Getting cornered near a chasm, they attempt to cross on a ladder, Shizuka's skirt gets snagged on said ladder. When Nobita tries to save her, his hand slips and he falls inside the chasm and lands on a bush though not known to anyone, rendered unconscious. As the monster rampages again, the remaining group and Onigoro's group escape using Suneo's rocket, but realize that it cannot fly for long as it is only a toy, thus Onigoro and his copies lay explosives to escape while leaving the others for dead, though they manage to escape before the explosion.

Meanwhile, Nobita awakes and meets with the "Seed Sower", an ancient shape-shifter being who is the true identity of the monster. He explains that he had tried multiple times to give life on planets, including Earth and Mars, eventually settling the toy planet as his choice. While at first he tries to stop humans from entering the planet and reveals them entering him was a mistake entirely, he eventually chooses to give the responsibility of it in the humans' hands, before going away. With the help of the plants, Nobita escapes from the chasm and regroups with the others.

Learning that Onigoro has taken control of the toy city, Nobita and his friends plan an attack to reclaim the city. They manage to drive Onigoro and his copies off the city, but they plan to attack them the next day.
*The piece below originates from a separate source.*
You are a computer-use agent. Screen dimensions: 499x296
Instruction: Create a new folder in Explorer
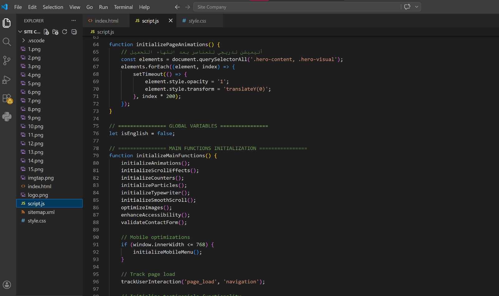56,32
However, Nobita and his friends enlist the help of the toys, and with them they capture Onigoro and his copies and merge them back into one, when he comes out it turns out to be the mole-faced Onigoro who is the least hostile of them, planning to turn himself in.

The film ends with Nobita and his friends giving the responsibility of the planet to the living toys before heading back to Earth.

==Cast==

| Character | Japanese voice actor |
|---|---|
| Doraemon | Nobuyo Ōyama |
| Nobita Nobi | Noriko Ohara |
| Shizuka Minamoto | Michiko Nomura |
| Suneo Honekawa | Kaneta Kimotsuki |
| Takeshi "Gian" Gōda | Kazuya Tatekabe |
| Tamako Nobi | Sachiko Chijimatsu |
| Nobisuke Nobi | Yōsuke Naka |
| Pibu | Nozomu Sasaki |
| Pupi | Sumiko Shirakawa |
| Ain Motain | Masashi Sugawara |
| Thomas Meedison | Kaneto Shiozawa |
| Wookey | Keiko Yokozawa |
| Panda | Kazuyo Aoki |
| Thira | Chafurin |
| Majin | Takeshi Watabe |
| Boy figure | Kazue Ikura |
| Onigoro Kumatora | Kenji Utsumi |
| Mole | Ginzo Matsuo |

==Release==
The film was released theatrically in Japan on March 8th, 1997, on a double billing with The Doraemons short film, The Doraemons: The Puzzling Challenge Letter of the Mysterious Thief Dorapin! (ザ☆ドラえもんズ 怪盗ドラパン謎の挑戦状!).

Years later, it premiered in India on the Disney Channel under the title Doraemon the Movie: Nobita In Gol Gol Golmaal on July 25th, 2020.